After viewing the Youth Cast this past Wednesday and seeing individuals from various locations, and seeing the role of being an American, so much comes to view as a former advisor of a literary art publication in Mexico City, titled Repentino.. While the students were a mix of those from Mexico, the U.S., Korea, China, Brazil, Japan, and other countries in Latin American and abroad, when we travelled to the Columbia Scholastic Press Association (CSPA) in New York, I took for granted how individuals from other countries would see CSPA. I always has attended CSPA as a yearbook advisor from a school in Delaware previously, then I moved to Mexico.
For the first time in 2012, I was attending CSPA as an international advisor and it was so different! Many students in the workshops thought out students were from NEW MEXICO, not the country of Mexico! It was a hard adjustment for our students used to seeing so many students from other countries and seeing the adjustment they were making in just one week to what it was like to be surrounded by American views, and not many international approaches and views. it became an adjustment to see how an international student might view America through a different lens, and how my role changed as a representative for students from so many backgrounds, and how to get our voice as an international entity out and represented. It took me five years to get good at it, and realize the biases I had and thought as an American and to realize the truths and half truths about other countries from living out of that country and not living in that same country I have formerly lived out of and now was IN!

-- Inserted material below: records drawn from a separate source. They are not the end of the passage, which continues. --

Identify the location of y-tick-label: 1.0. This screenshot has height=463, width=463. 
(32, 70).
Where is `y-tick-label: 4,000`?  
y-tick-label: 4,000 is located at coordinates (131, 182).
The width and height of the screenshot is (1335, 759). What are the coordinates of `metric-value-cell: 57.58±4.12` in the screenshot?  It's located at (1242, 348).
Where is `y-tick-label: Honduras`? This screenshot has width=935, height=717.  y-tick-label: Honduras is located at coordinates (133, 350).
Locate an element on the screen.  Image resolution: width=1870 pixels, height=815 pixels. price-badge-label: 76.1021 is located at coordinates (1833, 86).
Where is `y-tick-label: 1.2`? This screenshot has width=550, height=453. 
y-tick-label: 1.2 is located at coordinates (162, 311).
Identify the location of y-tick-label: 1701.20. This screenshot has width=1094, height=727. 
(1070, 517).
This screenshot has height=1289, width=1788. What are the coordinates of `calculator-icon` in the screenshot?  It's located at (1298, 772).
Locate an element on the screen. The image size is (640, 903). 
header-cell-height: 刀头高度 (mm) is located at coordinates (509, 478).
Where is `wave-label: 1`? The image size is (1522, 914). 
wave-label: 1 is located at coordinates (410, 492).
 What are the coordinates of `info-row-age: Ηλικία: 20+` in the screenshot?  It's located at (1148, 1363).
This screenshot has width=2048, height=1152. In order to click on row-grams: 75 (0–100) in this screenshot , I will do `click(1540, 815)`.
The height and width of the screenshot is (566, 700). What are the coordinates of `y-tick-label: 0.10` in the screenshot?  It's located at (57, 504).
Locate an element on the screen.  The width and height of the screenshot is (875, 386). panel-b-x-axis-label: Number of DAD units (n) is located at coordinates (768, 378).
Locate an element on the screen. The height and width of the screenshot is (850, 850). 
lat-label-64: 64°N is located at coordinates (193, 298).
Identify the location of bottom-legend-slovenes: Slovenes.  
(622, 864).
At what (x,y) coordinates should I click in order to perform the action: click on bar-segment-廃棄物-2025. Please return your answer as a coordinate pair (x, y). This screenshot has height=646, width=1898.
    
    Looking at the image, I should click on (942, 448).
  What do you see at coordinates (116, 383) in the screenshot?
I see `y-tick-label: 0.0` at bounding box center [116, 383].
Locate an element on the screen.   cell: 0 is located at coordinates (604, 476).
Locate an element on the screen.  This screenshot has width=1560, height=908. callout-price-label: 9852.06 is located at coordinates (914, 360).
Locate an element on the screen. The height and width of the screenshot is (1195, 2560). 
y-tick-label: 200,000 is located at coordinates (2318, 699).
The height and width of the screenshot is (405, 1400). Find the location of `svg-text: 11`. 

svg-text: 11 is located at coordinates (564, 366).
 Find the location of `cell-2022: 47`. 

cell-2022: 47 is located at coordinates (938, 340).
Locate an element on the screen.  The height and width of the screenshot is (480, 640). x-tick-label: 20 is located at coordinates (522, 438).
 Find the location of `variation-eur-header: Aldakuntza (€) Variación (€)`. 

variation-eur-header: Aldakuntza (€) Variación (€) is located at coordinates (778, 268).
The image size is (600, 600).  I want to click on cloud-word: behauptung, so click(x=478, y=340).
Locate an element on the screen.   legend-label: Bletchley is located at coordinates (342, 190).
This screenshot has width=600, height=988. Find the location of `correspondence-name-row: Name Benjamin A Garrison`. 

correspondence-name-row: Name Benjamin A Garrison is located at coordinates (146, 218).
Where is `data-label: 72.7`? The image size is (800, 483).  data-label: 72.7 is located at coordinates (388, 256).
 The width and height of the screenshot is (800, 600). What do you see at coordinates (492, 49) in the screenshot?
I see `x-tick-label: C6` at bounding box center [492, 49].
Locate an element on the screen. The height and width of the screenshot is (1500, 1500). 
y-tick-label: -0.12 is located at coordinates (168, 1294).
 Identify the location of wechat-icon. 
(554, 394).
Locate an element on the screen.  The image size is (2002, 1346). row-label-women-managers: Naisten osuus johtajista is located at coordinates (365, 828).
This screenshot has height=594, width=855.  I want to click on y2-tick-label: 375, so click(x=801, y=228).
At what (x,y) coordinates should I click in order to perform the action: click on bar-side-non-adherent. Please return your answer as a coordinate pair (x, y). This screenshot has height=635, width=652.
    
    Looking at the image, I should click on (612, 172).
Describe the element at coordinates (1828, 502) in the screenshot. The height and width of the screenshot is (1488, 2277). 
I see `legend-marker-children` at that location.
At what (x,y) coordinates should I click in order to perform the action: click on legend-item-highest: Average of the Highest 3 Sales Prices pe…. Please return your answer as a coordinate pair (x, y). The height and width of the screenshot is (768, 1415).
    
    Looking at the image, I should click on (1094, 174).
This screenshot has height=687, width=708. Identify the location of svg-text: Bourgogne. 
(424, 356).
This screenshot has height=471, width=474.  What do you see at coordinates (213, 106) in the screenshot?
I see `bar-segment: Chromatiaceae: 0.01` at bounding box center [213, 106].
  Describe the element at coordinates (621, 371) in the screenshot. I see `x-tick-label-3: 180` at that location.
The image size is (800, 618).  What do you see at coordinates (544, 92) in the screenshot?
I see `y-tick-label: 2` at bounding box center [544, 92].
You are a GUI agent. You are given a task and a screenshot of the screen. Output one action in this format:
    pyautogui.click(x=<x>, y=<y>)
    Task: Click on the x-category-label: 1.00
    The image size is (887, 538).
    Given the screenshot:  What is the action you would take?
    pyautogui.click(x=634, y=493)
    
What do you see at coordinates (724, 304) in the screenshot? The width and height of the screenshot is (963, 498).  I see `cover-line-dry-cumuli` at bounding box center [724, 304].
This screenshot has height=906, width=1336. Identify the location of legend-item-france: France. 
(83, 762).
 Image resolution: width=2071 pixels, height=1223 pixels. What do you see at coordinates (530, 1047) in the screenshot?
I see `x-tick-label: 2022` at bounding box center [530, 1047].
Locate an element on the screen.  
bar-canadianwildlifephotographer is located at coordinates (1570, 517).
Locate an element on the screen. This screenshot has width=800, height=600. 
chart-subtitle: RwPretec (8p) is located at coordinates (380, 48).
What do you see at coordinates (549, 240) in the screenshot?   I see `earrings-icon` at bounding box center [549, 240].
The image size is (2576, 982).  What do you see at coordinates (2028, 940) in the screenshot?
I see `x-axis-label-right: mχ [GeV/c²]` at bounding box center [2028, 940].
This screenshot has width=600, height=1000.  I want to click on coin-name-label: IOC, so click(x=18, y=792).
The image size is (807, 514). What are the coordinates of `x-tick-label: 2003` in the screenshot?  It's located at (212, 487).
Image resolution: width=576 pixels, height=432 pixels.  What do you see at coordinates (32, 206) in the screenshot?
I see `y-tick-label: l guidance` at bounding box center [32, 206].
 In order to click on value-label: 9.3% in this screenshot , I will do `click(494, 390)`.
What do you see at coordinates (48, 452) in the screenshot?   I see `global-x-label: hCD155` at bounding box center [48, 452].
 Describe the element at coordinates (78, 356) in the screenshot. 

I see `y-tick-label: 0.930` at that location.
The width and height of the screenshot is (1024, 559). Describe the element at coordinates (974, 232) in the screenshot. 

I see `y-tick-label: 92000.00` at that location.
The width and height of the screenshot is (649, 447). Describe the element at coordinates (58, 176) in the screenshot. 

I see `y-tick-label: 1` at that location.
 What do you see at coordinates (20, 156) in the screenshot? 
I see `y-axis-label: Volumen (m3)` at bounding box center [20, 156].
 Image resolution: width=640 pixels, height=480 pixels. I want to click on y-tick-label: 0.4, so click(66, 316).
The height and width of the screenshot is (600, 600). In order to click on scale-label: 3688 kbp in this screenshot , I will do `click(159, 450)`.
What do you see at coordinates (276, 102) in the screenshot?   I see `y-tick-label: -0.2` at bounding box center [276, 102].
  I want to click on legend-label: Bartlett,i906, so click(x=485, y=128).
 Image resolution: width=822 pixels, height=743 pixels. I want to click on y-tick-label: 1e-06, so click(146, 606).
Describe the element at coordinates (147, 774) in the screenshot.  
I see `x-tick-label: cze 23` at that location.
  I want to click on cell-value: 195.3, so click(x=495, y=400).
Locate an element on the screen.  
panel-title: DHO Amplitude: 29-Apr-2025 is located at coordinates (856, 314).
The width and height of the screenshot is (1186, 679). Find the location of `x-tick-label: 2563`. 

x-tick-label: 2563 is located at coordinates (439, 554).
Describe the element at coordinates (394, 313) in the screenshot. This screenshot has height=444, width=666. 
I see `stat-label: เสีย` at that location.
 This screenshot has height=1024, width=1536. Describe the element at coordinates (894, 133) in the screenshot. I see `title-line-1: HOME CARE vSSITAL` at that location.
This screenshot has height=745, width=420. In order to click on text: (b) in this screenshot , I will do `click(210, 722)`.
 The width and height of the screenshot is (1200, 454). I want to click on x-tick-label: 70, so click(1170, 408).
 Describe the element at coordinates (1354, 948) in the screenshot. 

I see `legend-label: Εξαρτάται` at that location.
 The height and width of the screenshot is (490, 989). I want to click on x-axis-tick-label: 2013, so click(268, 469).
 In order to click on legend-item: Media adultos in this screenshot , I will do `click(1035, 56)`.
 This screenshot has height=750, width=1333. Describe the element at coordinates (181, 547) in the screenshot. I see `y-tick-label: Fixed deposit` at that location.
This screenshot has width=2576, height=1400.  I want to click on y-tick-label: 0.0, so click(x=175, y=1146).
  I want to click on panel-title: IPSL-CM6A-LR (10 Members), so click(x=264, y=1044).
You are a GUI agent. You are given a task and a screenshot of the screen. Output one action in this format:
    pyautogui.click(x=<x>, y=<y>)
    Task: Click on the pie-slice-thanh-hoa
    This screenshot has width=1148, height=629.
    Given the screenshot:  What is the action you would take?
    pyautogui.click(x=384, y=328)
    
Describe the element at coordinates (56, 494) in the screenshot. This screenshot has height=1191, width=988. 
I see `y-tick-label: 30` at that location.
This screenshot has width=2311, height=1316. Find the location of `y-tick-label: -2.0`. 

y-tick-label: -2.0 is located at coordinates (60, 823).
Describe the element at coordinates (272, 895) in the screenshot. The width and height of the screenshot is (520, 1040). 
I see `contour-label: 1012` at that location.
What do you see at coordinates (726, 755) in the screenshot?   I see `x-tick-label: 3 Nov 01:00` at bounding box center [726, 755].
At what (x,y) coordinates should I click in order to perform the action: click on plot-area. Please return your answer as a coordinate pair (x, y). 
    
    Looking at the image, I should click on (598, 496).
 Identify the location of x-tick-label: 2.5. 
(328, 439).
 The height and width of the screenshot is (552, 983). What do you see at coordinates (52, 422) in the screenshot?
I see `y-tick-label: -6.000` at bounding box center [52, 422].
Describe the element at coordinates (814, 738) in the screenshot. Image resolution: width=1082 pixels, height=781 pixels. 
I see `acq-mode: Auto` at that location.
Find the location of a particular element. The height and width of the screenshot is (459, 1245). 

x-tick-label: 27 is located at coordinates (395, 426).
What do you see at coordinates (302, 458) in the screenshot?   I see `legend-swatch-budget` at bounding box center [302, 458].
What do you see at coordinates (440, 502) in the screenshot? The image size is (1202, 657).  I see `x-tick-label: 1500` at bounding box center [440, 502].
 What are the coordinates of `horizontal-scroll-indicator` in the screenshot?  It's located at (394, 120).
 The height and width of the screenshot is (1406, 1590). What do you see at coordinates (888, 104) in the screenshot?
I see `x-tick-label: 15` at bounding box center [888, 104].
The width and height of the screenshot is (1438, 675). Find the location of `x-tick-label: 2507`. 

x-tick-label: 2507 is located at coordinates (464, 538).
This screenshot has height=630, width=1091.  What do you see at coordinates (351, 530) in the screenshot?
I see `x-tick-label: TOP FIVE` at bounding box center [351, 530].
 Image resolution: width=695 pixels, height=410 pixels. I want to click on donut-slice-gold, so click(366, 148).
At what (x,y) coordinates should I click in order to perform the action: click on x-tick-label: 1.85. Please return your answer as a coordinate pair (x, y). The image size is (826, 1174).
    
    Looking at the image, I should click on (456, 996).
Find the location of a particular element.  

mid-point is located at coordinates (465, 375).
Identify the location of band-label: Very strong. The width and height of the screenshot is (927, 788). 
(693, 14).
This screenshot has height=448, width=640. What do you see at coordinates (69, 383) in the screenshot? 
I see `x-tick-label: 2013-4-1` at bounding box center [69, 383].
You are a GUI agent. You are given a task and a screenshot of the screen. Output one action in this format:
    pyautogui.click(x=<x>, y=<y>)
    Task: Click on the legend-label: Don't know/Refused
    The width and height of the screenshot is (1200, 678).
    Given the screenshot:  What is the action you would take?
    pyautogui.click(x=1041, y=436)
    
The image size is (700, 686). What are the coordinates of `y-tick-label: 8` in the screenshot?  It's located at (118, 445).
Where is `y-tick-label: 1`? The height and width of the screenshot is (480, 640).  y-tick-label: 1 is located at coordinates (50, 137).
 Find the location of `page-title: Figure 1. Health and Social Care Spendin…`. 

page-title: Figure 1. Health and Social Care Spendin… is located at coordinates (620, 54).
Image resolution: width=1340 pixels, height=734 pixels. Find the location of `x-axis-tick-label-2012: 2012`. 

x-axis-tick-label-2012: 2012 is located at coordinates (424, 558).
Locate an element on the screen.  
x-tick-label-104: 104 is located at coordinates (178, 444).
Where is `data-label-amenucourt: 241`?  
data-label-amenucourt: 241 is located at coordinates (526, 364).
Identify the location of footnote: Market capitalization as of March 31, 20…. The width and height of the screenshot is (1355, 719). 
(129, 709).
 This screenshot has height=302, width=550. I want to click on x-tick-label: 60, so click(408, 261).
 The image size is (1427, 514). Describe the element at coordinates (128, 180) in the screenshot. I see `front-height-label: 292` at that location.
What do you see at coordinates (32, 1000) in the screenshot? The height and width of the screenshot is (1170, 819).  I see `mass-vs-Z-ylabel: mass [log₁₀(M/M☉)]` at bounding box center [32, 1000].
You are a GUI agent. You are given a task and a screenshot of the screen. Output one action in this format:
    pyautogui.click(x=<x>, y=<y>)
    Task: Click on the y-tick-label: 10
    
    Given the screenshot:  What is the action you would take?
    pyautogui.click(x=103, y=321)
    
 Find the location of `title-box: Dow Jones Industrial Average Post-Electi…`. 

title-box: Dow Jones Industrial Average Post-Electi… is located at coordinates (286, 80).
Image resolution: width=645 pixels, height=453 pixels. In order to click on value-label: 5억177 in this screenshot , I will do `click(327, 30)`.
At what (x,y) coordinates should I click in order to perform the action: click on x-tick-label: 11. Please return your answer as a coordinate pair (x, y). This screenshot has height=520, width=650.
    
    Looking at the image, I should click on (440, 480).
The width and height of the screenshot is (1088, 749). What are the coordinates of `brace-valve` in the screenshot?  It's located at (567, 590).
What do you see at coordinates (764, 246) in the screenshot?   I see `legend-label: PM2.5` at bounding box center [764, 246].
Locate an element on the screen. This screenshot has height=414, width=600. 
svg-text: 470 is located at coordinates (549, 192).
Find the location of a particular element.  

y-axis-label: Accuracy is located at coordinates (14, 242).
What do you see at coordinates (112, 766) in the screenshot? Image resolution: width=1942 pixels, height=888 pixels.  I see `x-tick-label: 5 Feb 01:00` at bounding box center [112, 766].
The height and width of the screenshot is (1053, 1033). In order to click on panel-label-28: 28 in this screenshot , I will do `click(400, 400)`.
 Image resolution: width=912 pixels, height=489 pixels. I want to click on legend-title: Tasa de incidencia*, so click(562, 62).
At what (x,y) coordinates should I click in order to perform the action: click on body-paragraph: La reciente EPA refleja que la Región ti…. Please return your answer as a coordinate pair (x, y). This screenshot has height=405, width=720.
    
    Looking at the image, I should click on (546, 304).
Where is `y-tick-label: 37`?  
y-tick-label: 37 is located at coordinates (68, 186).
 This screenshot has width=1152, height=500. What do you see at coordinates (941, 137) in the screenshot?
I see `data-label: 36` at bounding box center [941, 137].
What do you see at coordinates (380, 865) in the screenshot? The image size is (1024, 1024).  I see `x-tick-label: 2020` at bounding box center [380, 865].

How do we get that across as a magazine? Over time we did by reaching out to students via their submissions and combining with our own like views of themes and ideas. But the more important question – how do we continue to live our lives, outside of the news, and take in the views someone from another country has about what being American is, and what being someone outside America is, without being represented as that voice from larger entities like Congressmen and women, Presidents, candidates, etc that do not necessarily represent ALL Americans in America? I know when I made the decision to move to Mexico, I received concerns of GANGS! SHOOTINGS! DRUGS! EARTHQUAKES! STORMS! DANGER! I moved from the United States and the irony was hysterical. Record shootings and kidnappings were occurring in towns near to where I lived and far, a hurricane touched down in a place (AS WELL AS AN EARTHQUAKE!) that never usually occur, and I thought, “I am safer in a country that many thought was unsafe!”
The same thought process occurs when we assume to know another country, which is 1000% different than getting to know the individuals and know the country by LIVING in that country. But we can do the next best thing. Be true Americans by showing we care and reach out to know more about each other, by being proactive and not passive in accepting what news shows, political figures, and the general population has to tell us about others, let’s find out for ourselves. That has been the gift of Youth Voices and the events I saw in this past Wednesday’s Youthcast. We have the opportunities, whether we take them or not, to define how and what being American, Korean, Chinese, South American, Mexican, Japanese, Chilean, African, Native American, Indian, on and on and on actually IS, MEANS, and COULD MEAN, AND we can be ONE collaborative group if we choose. If we choose.